At some point soon, I'll try to better summarize how these habitat metrics were generated. In the meantime, let me know what questions/concerns you have and what, if any, modifications we want to make to these estimates of spawning habitat moving forward.

** I apologize for any grammatical errors in the post above -- I had to hastefully review.

Hillsont commented 3 years ago

First off I want to say I'm not intentionally trying to make this more complicated, I just want to get all the cards on the table and and let those with bigger brains than mine make decisions.

Chum spawner distribution data based on redds should exist from 2001-2003 I believe. WDFW was working with PNNL on a Grays River Watershed Geomorphic Analysis (https://www.osti.gov/biblio/909257), I wasn't directly involved with this but I do know some details. Then when WDFW began collecting survey data using iPads (2017ish I think) we started to collect GIS data again on redds, between those time periods redd counts were sectioned out by one mile reaches in tribs. Chum tend to mass spawn spawn so individual redd data was not only not collected but not very useful/accurate for generating spawner estimates like it could be for Chinook and coho.

The habitat work (spawning channel creation) in CJ was done in the early fall of 2017 by the Lower Columbia Fish Enhancement Group.
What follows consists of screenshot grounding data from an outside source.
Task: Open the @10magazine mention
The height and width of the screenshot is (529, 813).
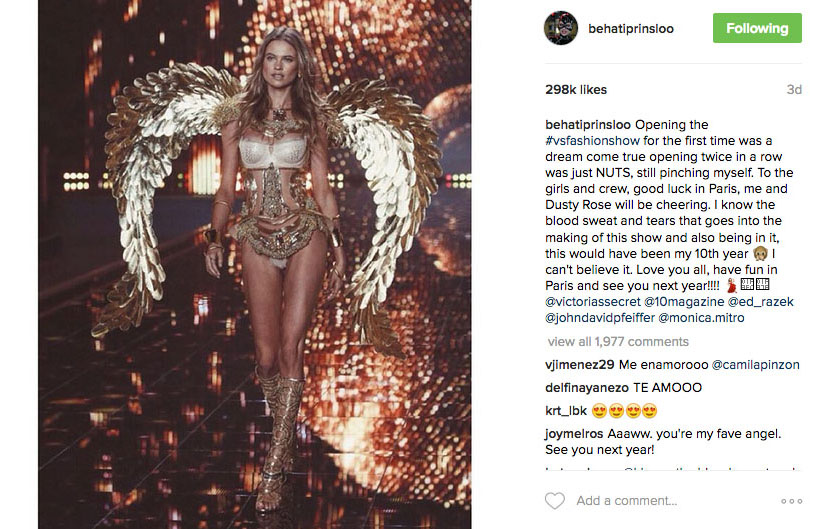Action: (x=684, y=301)
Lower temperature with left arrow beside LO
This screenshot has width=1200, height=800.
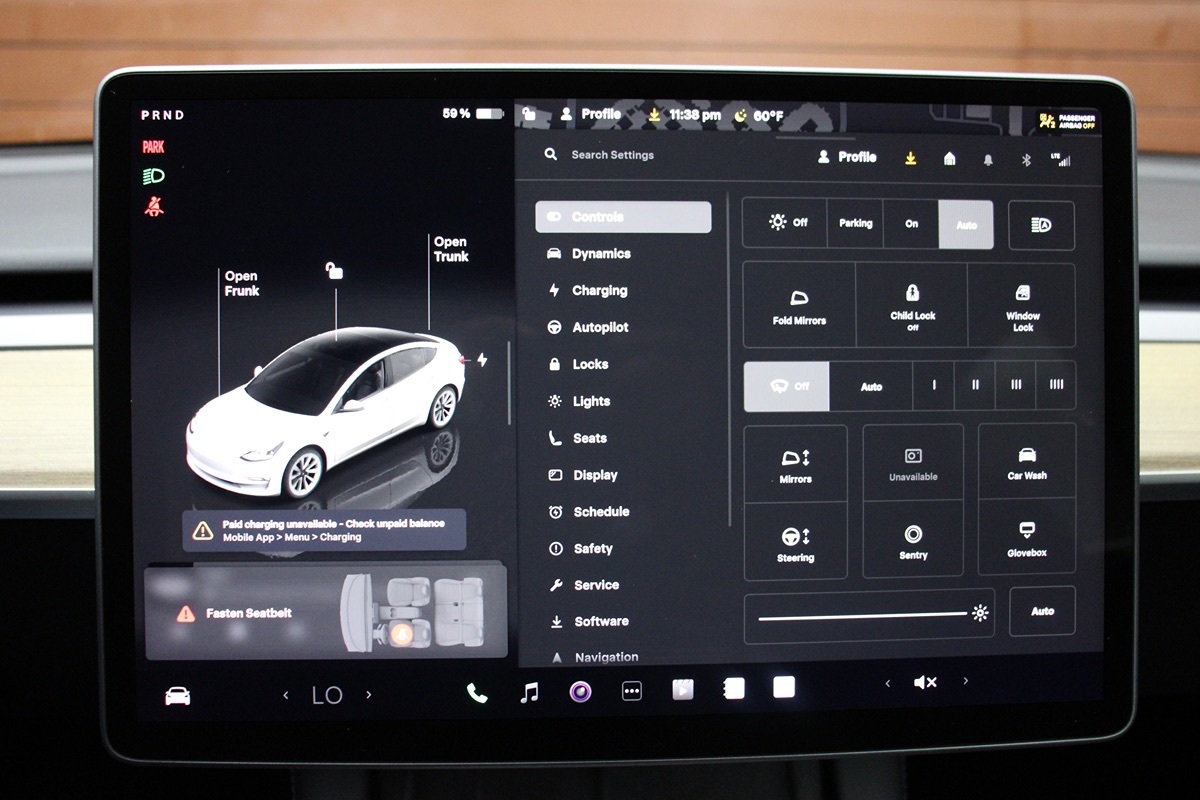point(286,695)
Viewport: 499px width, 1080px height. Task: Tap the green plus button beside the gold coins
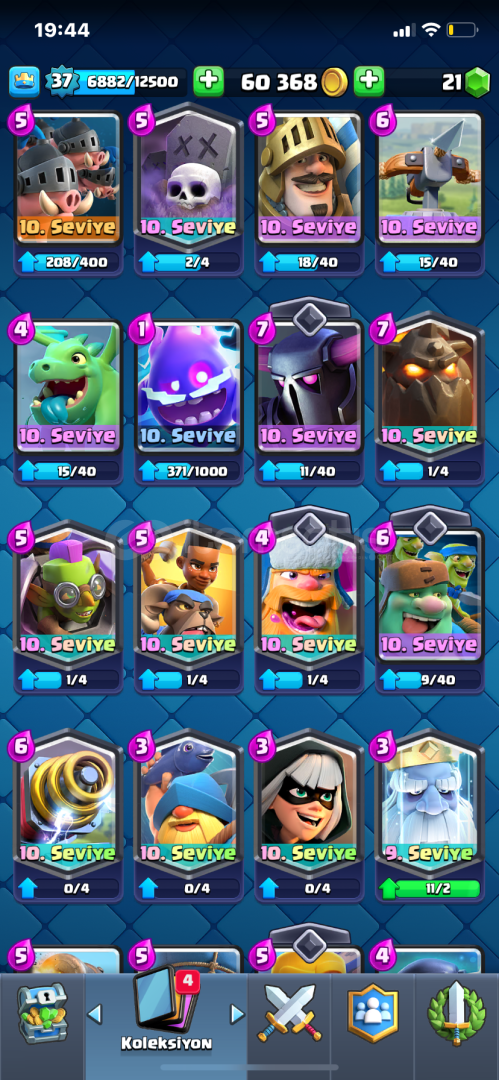pyautogui.click(x=208, y=83)
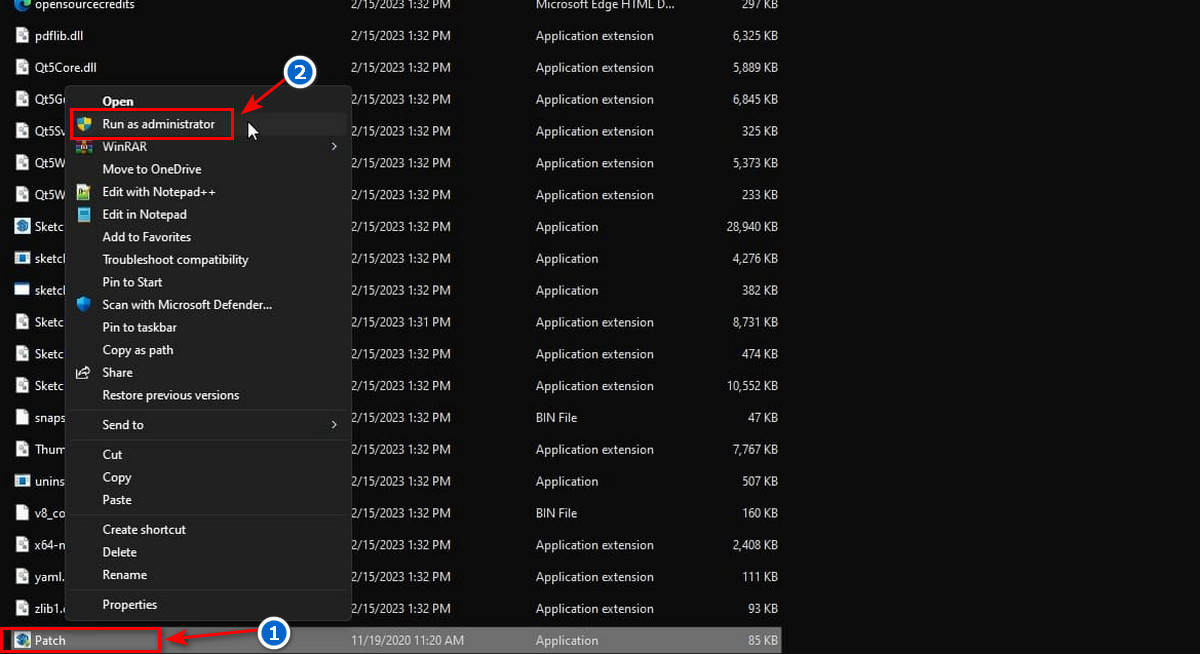Click the Notepad++ icon in the menu
The width and height of the screenshot is (1200, 654).
[84, 192]
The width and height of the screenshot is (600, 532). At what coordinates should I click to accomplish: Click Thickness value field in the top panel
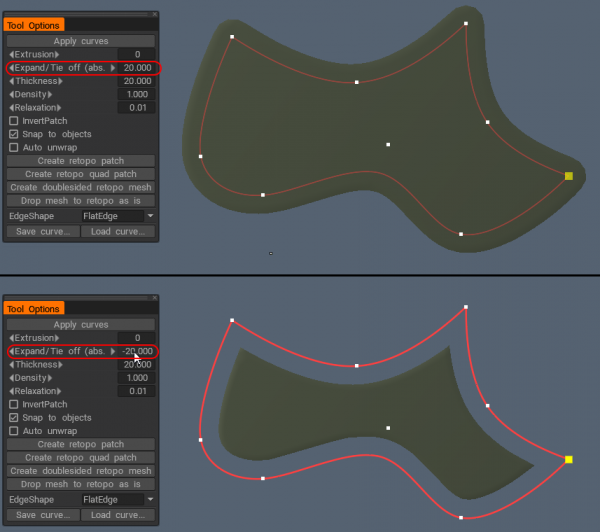pos(136,81)
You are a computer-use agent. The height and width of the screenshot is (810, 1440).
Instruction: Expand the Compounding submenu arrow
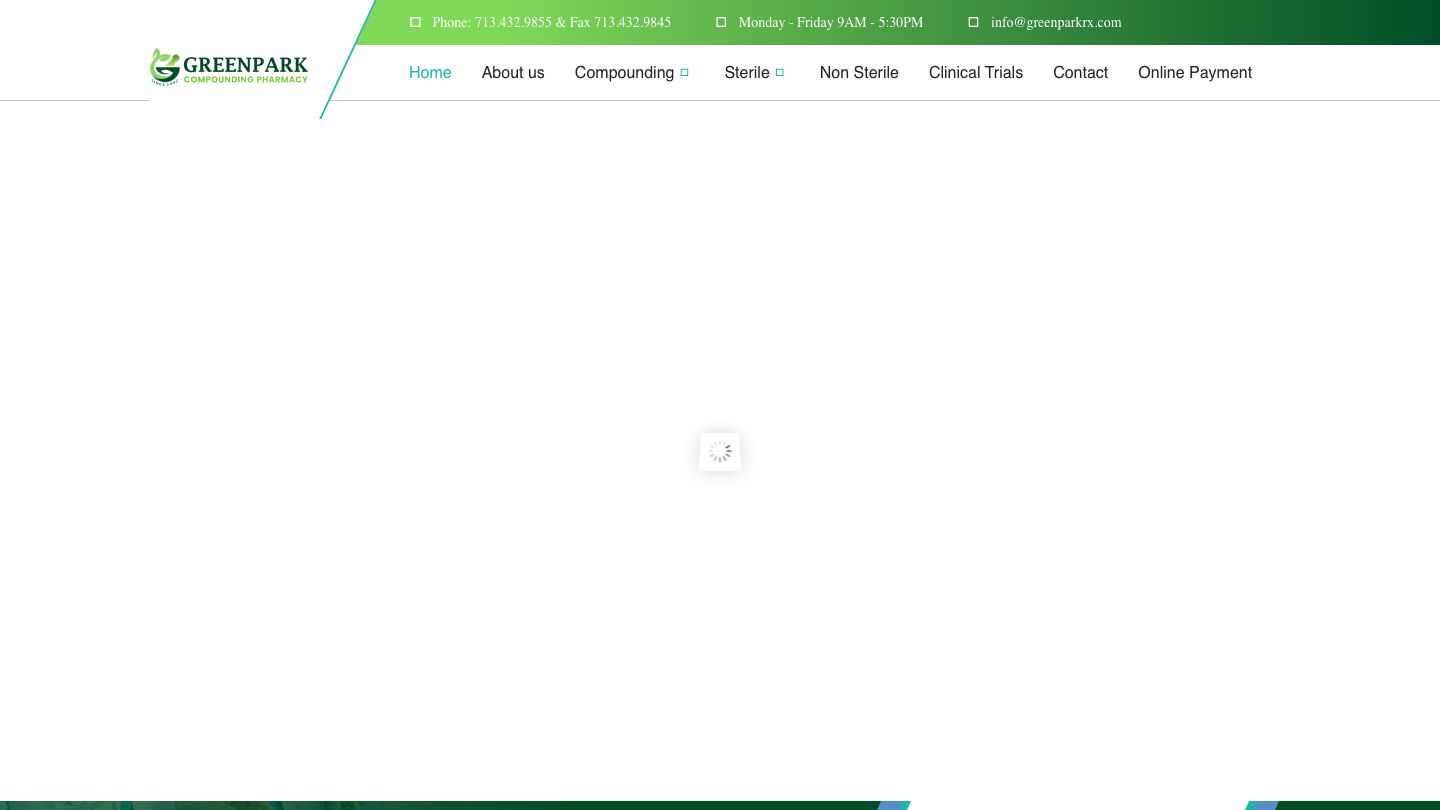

Lastly, prior to the evulsion of the mainstem Grays River through the Gorley Dike in the winter of 1998-99, CJ proper dumped into the MS Grays River. What we now call the "CJ spawning area" (CJ2 in TWS) is actually an old MS Grays overflow channel that ends in a head cut that gets closer to the MS Grays each year since the MS decided to reconnect to the overflow channel back in 2013. There's been a couple of habitat projects to slow this "capture" down but it continues during high flow events and CJ spawning area gets a bit bigger every year as a result. CJ proper has been disconnected (flow went underground due to culvert failure and landslide) since the late 1990s until fall of 2015 when it re-connected with the CJ spawning area via overland flows (CJ3 in TWS). Aside from the fall of 2016, I don't believe CJ proper (CJ3 & CJ4) has been used for spawning by chum.